Por coincidência, naquela semana, havia resolvido fazer uma faxina geral e jogar fora papéis velhos e velhas manias que, com o passar do tempo, parece que tendem a aumentar ou acabam se juntando com as novas, que vamos adquirindo. Não encontrei o que Miguel me pedira, mas uma das manias que meu pai herdara de minha avó: guardar notas novinhas, do pouco dinheiro que lhe vinha ás mãos. Ao morrer, encontramos dentro de um livro , uma porção delas, que já não valiam coisa alguma.
Como filha de peixe, peixinho é, também adquiri algumas esquisitices: colecionar miniaturas como garrafinhas, xícaras, joguinhos de chá e café. Para isso, contava com a colaboração da “madrinha” – era assim que vovó gostava de ser chamada. Vez em quando trazia uma peça para juntar ás outras, cuidadosamente arrumadas em uma estantezinha, feita especialmente para este fim, por um marceneiro amigo de meu pai.
O tempo passou, mas meu interesse agora era uma coleção de xícaras antigas que num móvel da sala de jantar, de vovó, muitas delas estavam expostas atraindo a atenção de pessoas amigas que por lá passavam. Tinha o privilégio de tocá-las, pois com a proximidade das férias escolares, era eu incumbida de lavá-las e recolocá-las no devido lugar, o que fazia com prazer e cuidados redobrados.
Caso observasse com mais atenção uma ou outra peça mais delicada, madinha então pedia para deixá-la sobre a mesa. Logo depois esta fazia parte da minha nova mania e da minha vida.
Conservo até hoje alguns objetos da minha coleção, o que não chega a ser TOC – Transtorno Obessessivo Compulsivo, do ponto de vista da moderna psicologia.
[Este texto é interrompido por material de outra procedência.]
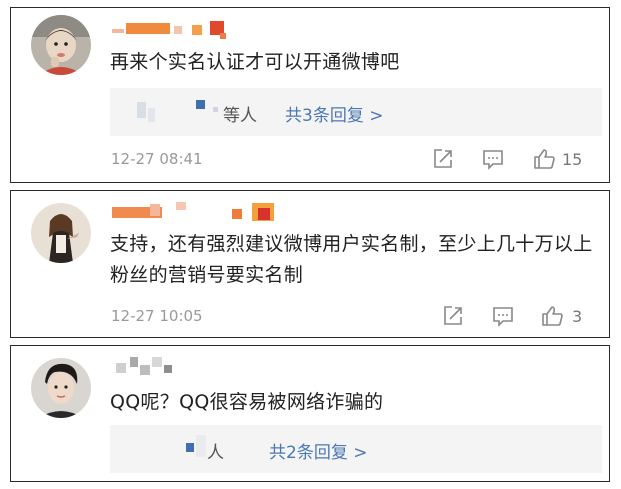 Image resolution: width=621 pixels, height=489 pixels. Describe the element at coordinates (255, 62) in the screenshot. I see `comment-text: 再来个实名认证才可以开通微博吧` at that location.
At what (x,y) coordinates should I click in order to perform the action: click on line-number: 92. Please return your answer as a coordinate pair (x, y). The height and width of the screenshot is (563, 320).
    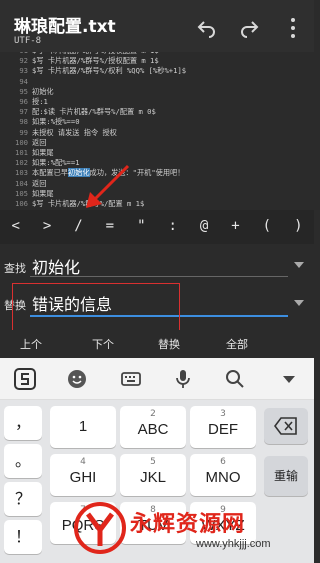
    Looking at the image, I should click on (24, 61).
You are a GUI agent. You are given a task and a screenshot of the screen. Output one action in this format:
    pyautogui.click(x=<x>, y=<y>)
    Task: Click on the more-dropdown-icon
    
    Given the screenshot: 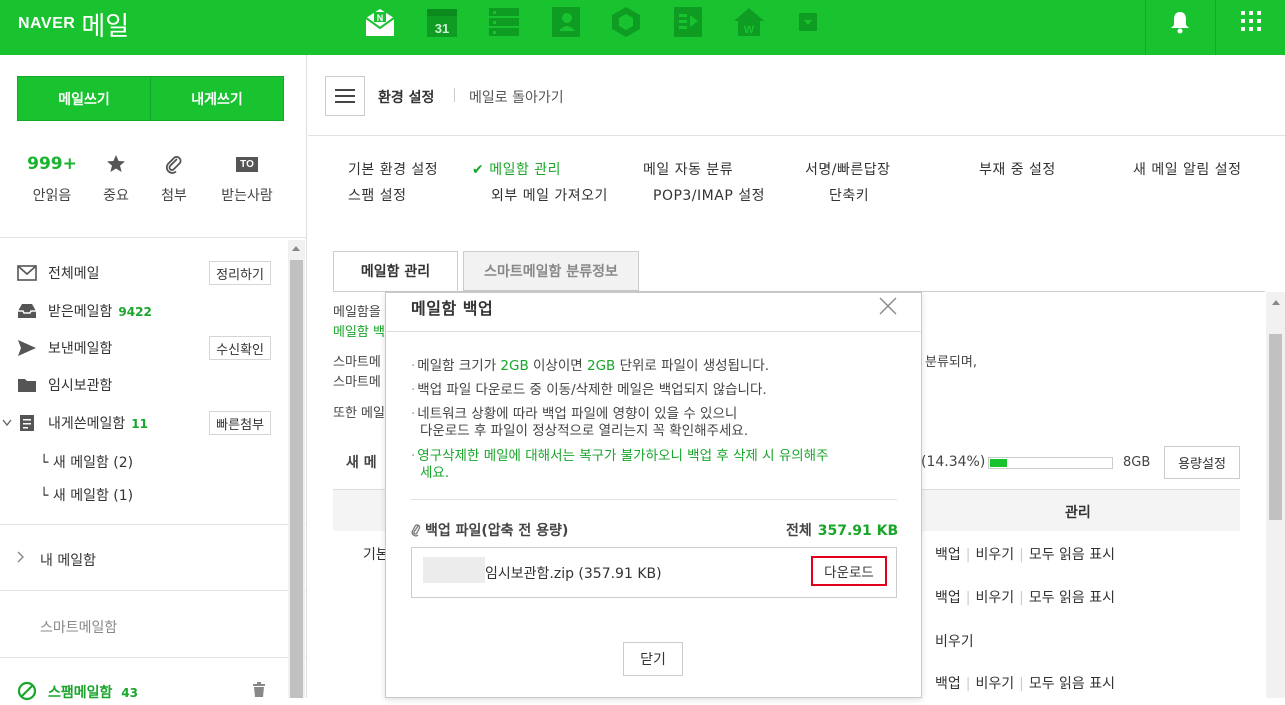 What is the action you would take?
    pyautogui.click(x=808, y=22)
    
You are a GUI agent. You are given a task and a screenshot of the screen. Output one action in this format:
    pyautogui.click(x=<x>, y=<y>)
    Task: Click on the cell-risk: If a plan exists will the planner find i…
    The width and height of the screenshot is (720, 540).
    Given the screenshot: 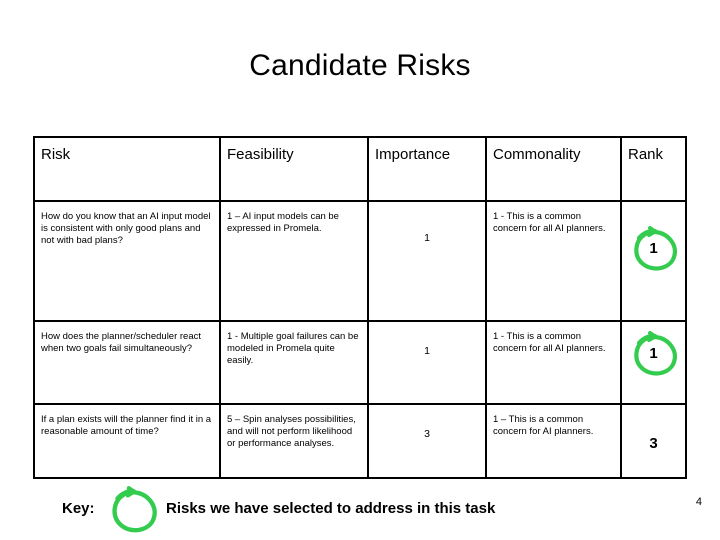 What is the action you would take?
    pyautogui.click(x=127, y=441)
    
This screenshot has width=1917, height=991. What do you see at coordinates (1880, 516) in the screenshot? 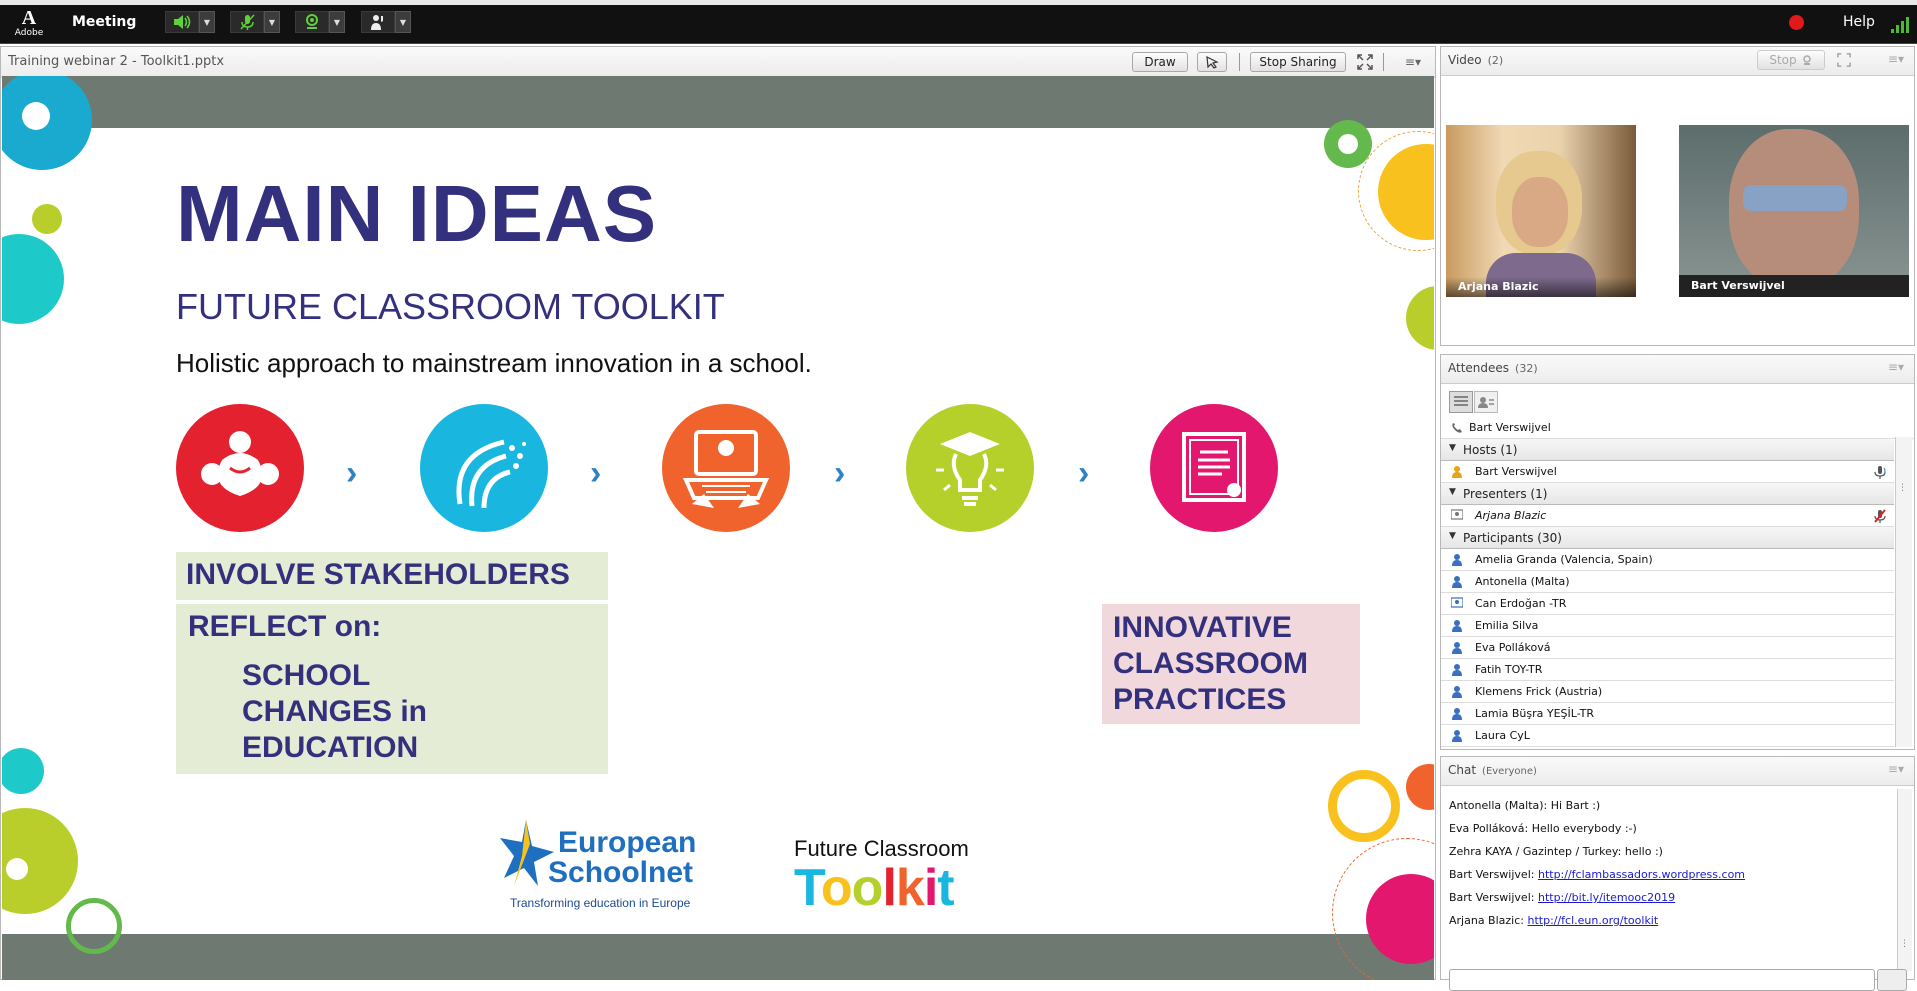
I see `microphone-off-icon` at bounding box center [1880, 516].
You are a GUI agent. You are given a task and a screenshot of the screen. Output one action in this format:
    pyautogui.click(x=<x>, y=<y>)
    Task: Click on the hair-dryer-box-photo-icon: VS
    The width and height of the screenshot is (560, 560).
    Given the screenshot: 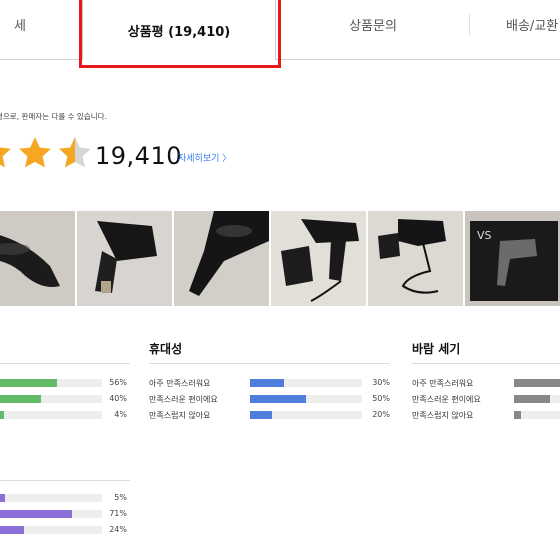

Vovó, a mulher de vida simples e mãos calejadas, deixou através desse seu gesto, legado bem mais valioso. Muitos desses presentes já não mais existem e não posso deixar para os meus, mas o que verdadeiramente gostaria que não se perdesse, pertence ao contexto das coisas simples que na vida podemos receber: perseverança, dignidade, desprendimento e amor ao próximo.